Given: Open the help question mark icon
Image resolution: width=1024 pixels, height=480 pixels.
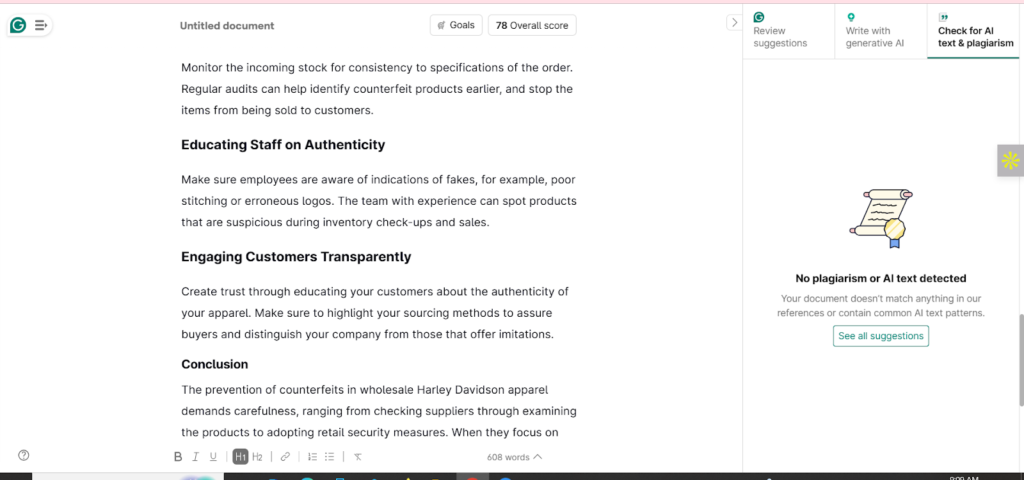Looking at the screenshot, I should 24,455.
...
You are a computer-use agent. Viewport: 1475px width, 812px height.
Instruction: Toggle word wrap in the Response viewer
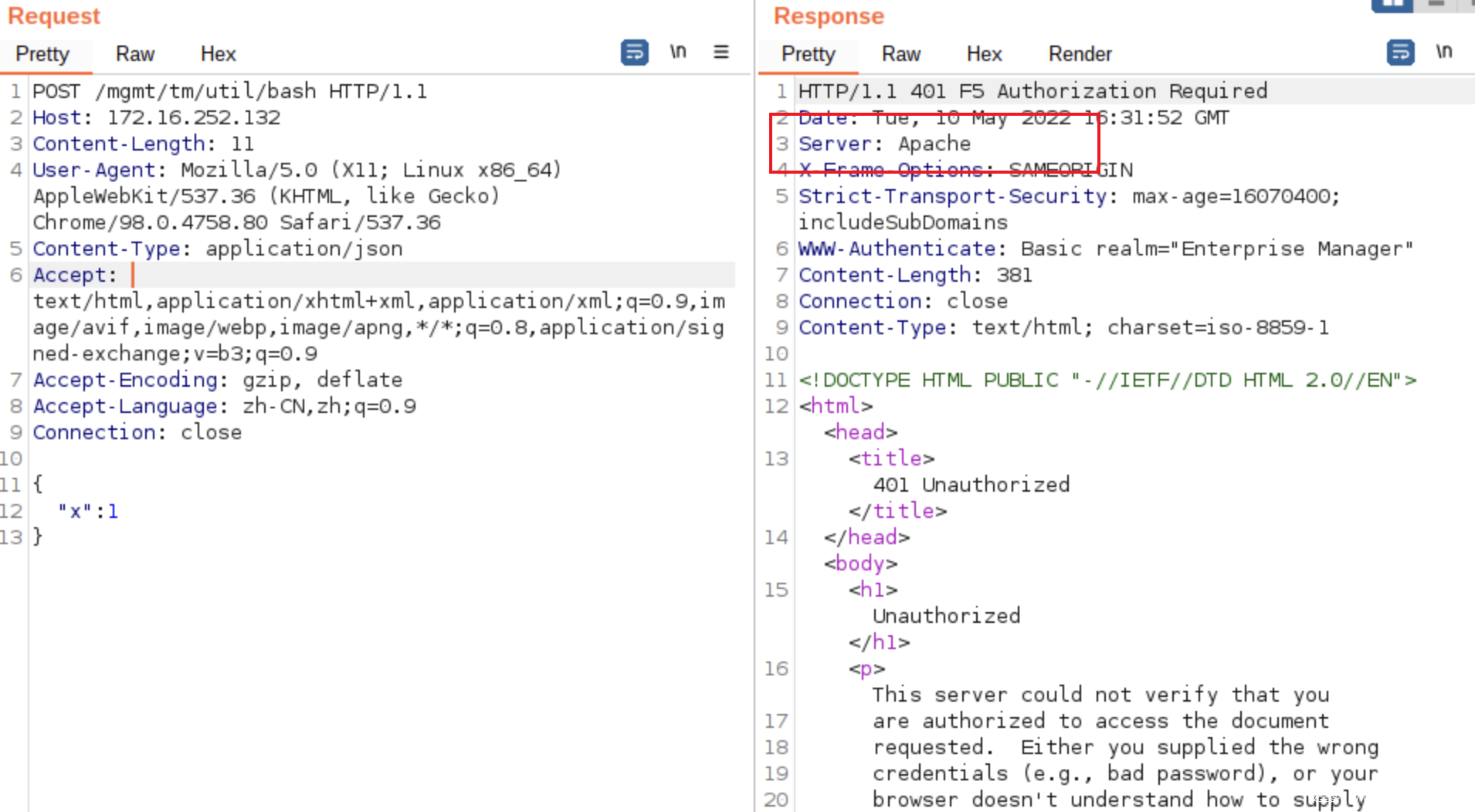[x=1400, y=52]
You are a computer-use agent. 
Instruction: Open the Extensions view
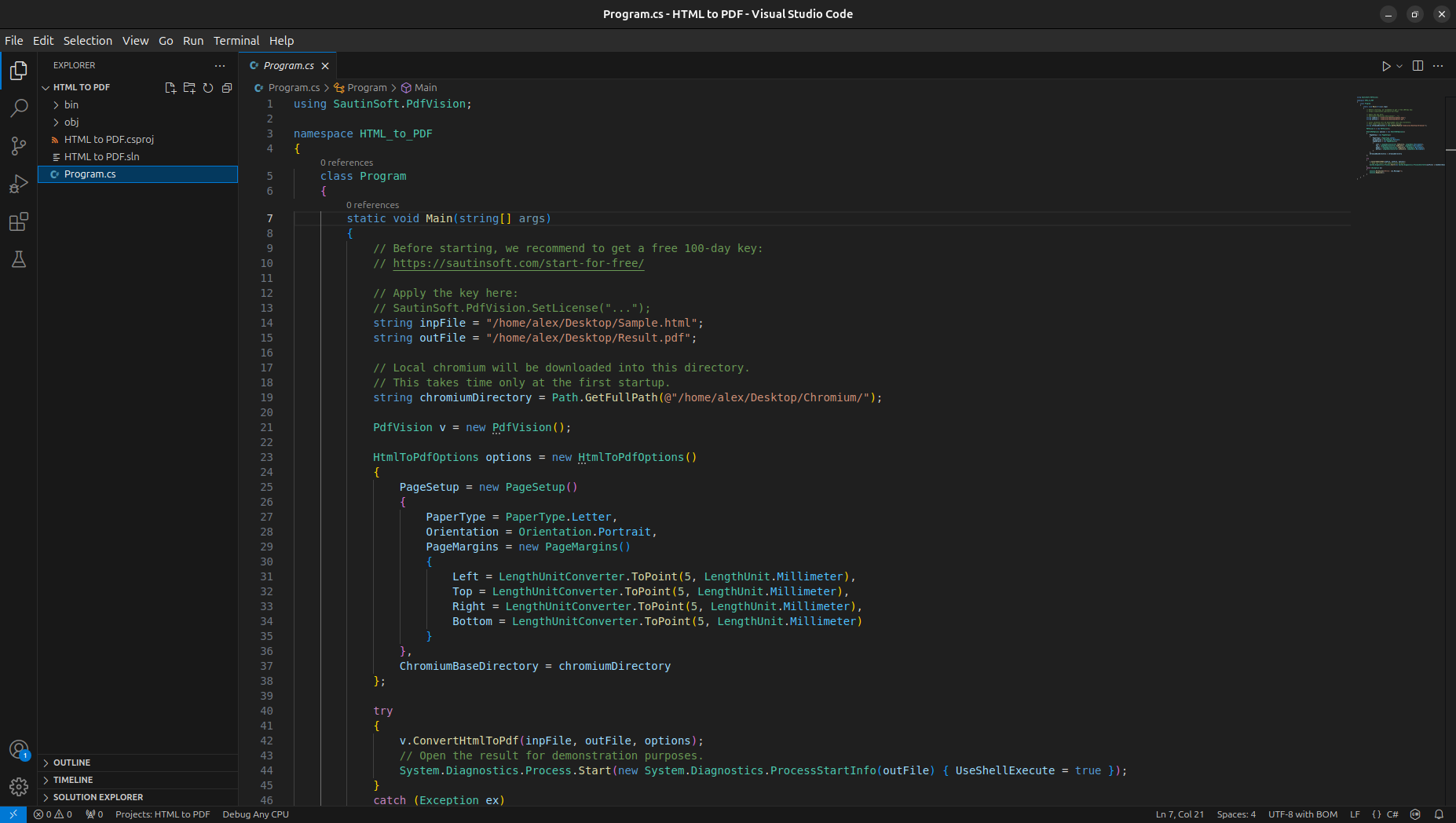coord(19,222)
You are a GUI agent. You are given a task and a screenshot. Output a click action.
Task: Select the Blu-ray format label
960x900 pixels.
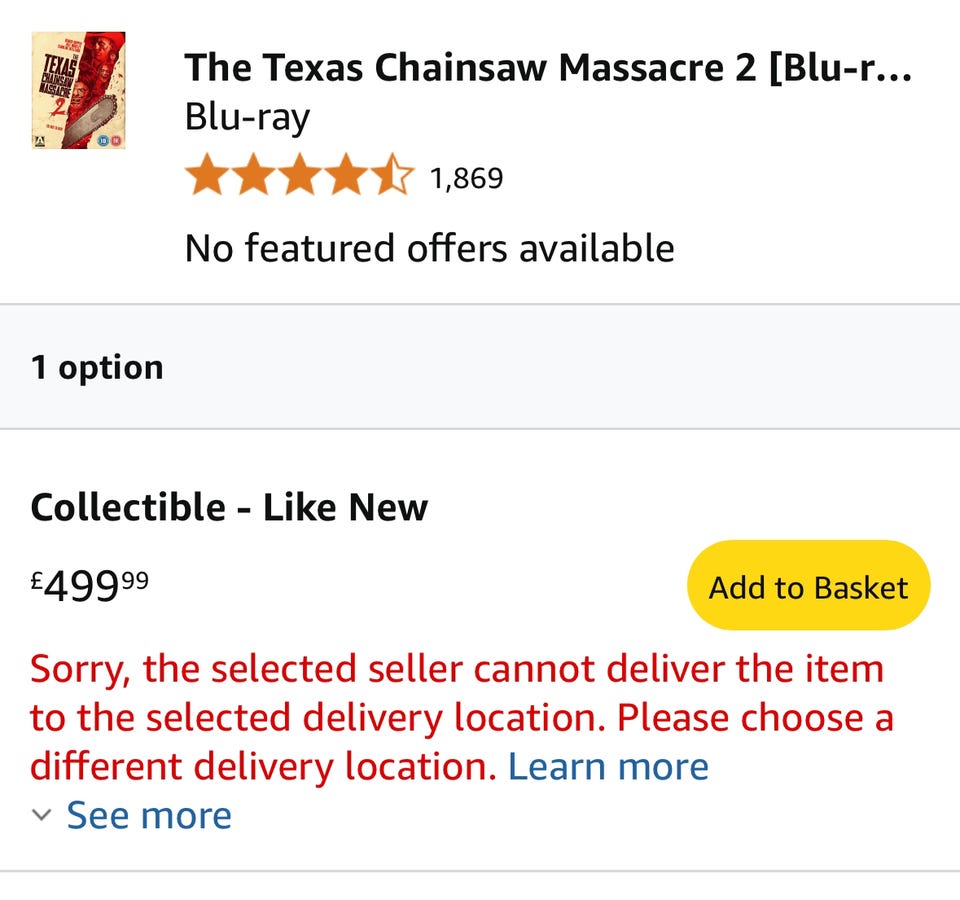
* * *
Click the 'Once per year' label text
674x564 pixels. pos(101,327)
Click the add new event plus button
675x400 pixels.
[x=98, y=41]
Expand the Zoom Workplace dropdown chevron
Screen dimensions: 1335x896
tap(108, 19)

§ **Your goal**:
Throughout the material above, find lines holding the word "agent", then copy them.

§ **Written response**:
You are a computer-use agent. Viewport: 1475px width, 812px height.
You are a computer-use agent. 
You are a GUI agent. You are given a task and a screenshot. Output a click action.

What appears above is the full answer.